Crippled it may be but it would be wrong of Spanish Prime Minister José Luis Rodríguez Zapatero to imagine that the war against Basque nationalism is won. ETA and Basque nationalism are not the same. Basque nationalism is far bigger and is supported by a large proportion of Basques. ETA is at the militant firebrand end of that nationalism. At the other end is the conservative Basque Nationalist Party that between 1978 and 2009 ran the Basque region. It wants independence too.

Given its previous backtracking and its present refusal to condemn violence, ETA can hardly complain if no one in Spain fully believes that it is now wholly committed to the ballot rather than the bullet. Only when it says it intends to destroy its weapons will that change. That has to happen — and has to be seen to happen. For that an independent third party is needed. ETA is hardly likely to hand in its weapons to the Spanish police. Given ETA’s communist ideology, former US Sen. George Mitchell, who was so instrumental in bridging the divide between the IRA and the unionists in Northern Ireland probably has to be ruled out. However, others can surely be found.

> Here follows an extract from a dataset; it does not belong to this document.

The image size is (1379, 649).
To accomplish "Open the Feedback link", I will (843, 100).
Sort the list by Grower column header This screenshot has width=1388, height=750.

The ball is in ETA’s court. It has to make it crystal clear that the armed struggle is over for good. But will it do it? In Northern Ireland, the IRA’s political wing had sufficient support among the nationalist community to make it a partner in the province’s government. But ETA is backed by around just 10 percent of the Basque electorate — not enough to get it into the Basque government. So where do ETA’s members go from here if they did abandon their military struggle?